The Green Man: the desire for deeper connections with nature
DOI:
https://doi.org/10.60162/swamphen.6.11398Keywords:
ecocriticism, critical plant studies, cultural studiesAbstract
In an epoch of compromised ecologies and parallel changes in human perceptions of nature, this paper charts the development of the Green Man or Foliate Face in art and architecture. The Green Man first appeared in France in the 1st century and flourished in British architecture in the 11–15th centuries. This pagan character was a Wildman, worshipped as both an apotropaic and benevolent spirit, associated with fertility. This paper provokes an inquiry into whether the leafy extrusions from Green Man’s mouth are a form of nonhuman desiring language, a means of communicating with the plant world, or merely a site of vegetal genesis and agency.
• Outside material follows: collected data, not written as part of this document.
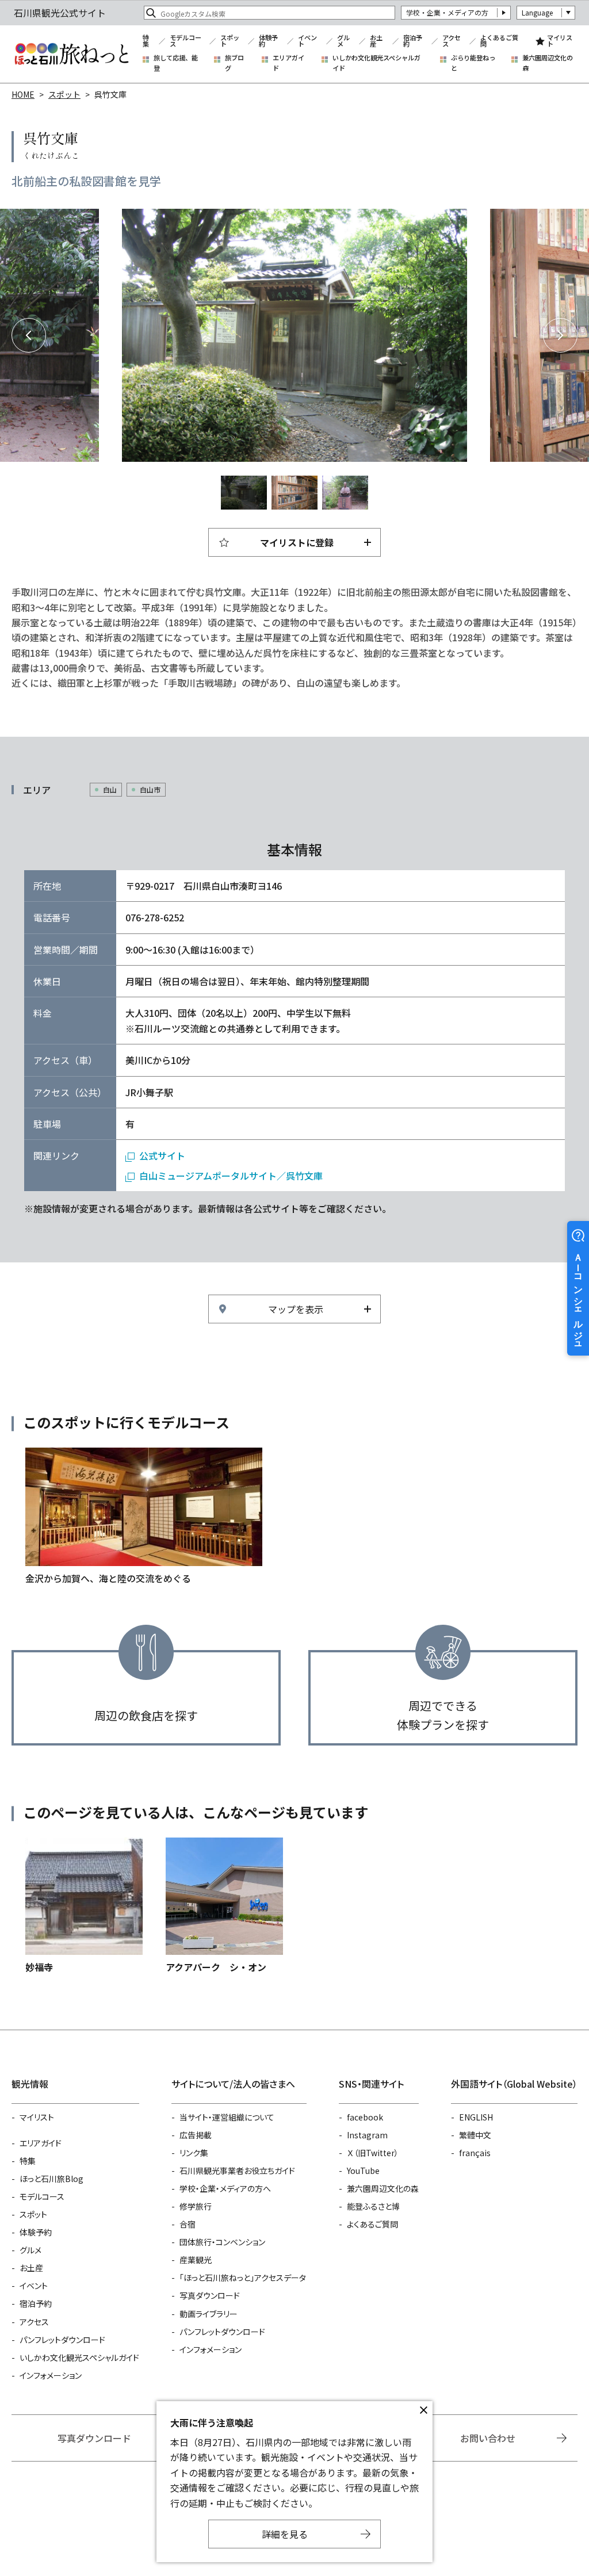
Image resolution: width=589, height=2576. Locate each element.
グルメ (343, 41)
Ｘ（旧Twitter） (373, 2152)
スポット (229, 41)
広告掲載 (195, 2135)
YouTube (363, 2170)
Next (560, 335)
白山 (110, 789)
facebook (365, 2117)
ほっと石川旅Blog (51, 2178)
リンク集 (193, 2152)
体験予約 (268, 41)
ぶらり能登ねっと (473, 63)
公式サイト (162, 1155)
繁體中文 (475, 2135)
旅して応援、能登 (176, 63)
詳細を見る (285, 2534)
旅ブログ (234, 63)
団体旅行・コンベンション (222, 2242)
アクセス (451, 41)
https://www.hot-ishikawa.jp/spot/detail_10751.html (224, 1906)
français (475, 2152)
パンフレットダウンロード (62, 2339)
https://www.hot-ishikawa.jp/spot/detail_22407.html (84, 1906)
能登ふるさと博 (373, 2206)
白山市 (150, 789)
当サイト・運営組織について (226, 2117)
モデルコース (185, 41)
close (423, 2410)
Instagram (367, 2135)
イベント (307, 41)
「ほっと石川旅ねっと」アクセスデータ (242, 2277)
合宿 (187, 2224)
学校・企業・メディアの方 (447, 12)
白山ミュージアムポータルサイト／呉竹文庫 (231, 1175)
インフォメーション (51, 2375)
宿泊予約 (412, 41)
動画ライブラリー (208, 2313)
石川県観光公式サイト (71, 54)
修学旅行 (195, 2206)
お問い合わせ (487, 2438)
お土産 (376, 41)
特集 (146, 41)
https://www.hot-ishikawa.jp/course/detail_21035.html (143, 1517)
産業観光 (195, 2259)
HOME (23, 94)
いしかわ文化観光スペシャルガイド (376, 63)
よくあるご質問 (499, 41)
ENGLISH (476, 2117)
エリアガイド (288, 63)
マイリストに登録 (297, 542)
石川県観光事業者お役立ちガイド (237, 2170)
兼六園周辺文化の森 (547, 63)
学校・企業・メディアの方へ (225, 2188)
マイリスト (559, 41)
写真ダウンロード (209, 2295)
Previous (29, 335)
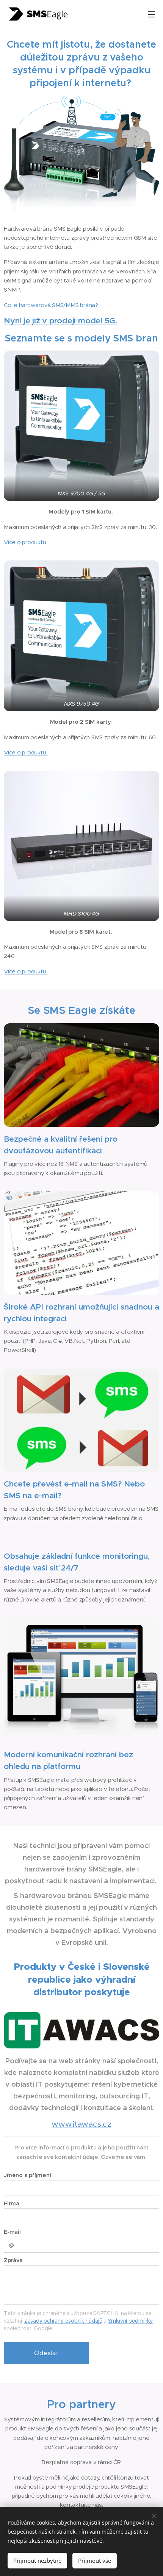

In contemporary visual art, the concept of the Green Man or the hybrid plant–animal has emerged anew, no doubt in response to climate change fears and diminishing ecodiversities. Edourdo Kac’s 'Enigma', for instance, is a genetically modified petunia flower, created from Kac’s DNA, combining human and plant genes in the one plant. This paper draws on the plant philosophy of Michael Marder and traces the Green Man plant–human hybrid into the present, as a means of documenting the way nature thinks through humans.